* Work order *
Scan the records below for the line with "Task: Disable the Dormant filter chip" and the line with "This screenshot has width=1120, height=720.". Repeat those two lines and every line between them exactly, and nothing else.

* Supplied records *
--------------------

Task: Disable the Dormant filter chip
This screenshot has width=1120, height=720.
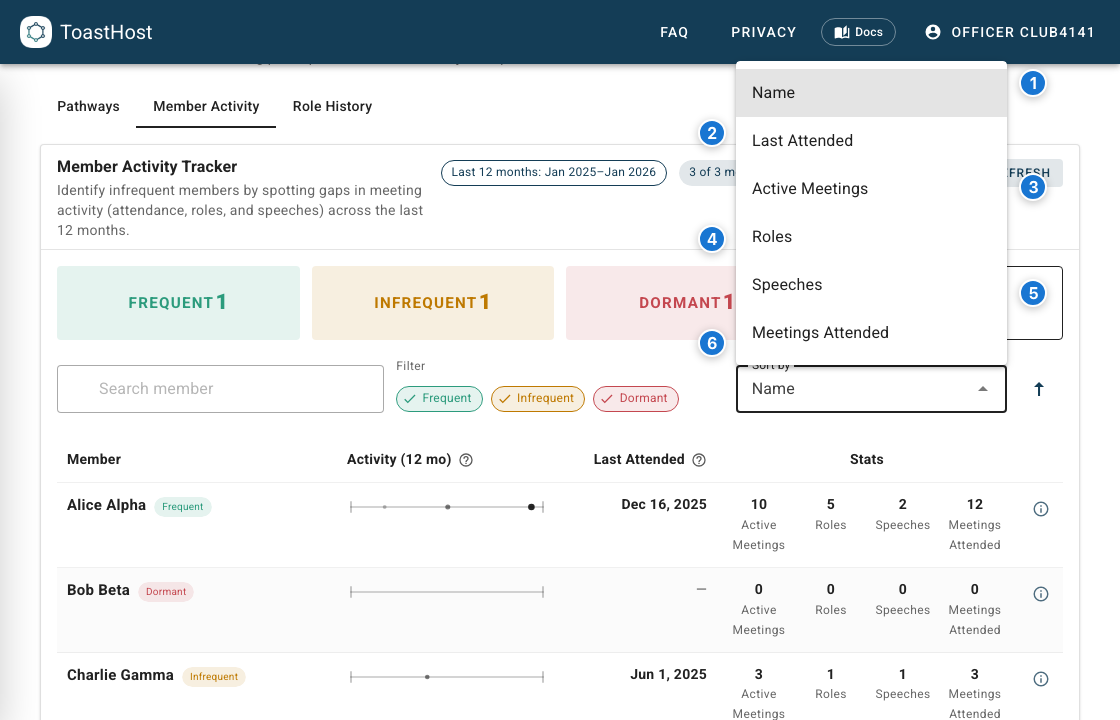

--------------------

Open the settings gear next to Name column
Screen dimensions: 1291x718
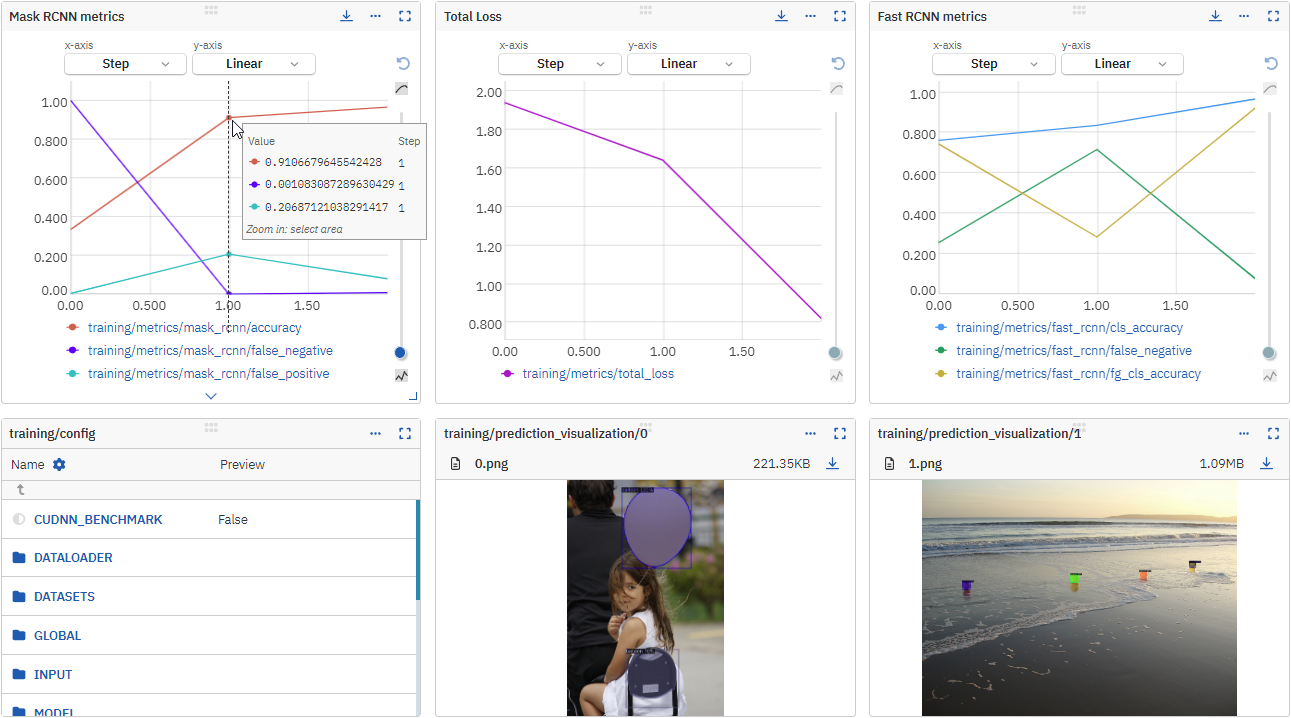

--------------------

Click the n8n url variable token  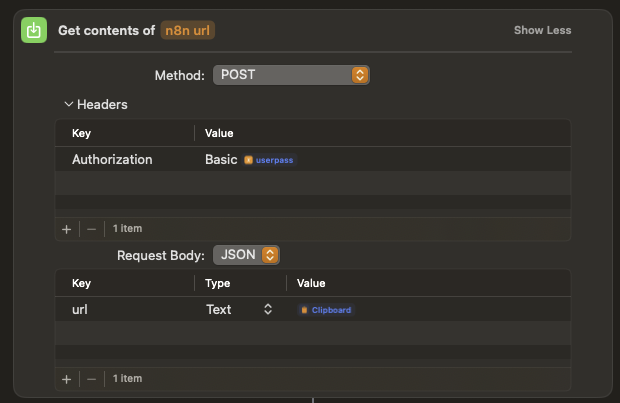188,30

--------------------

* Completed task *
Task: Disable the Dormant filter chip
This screenshot has width=1120, height=720.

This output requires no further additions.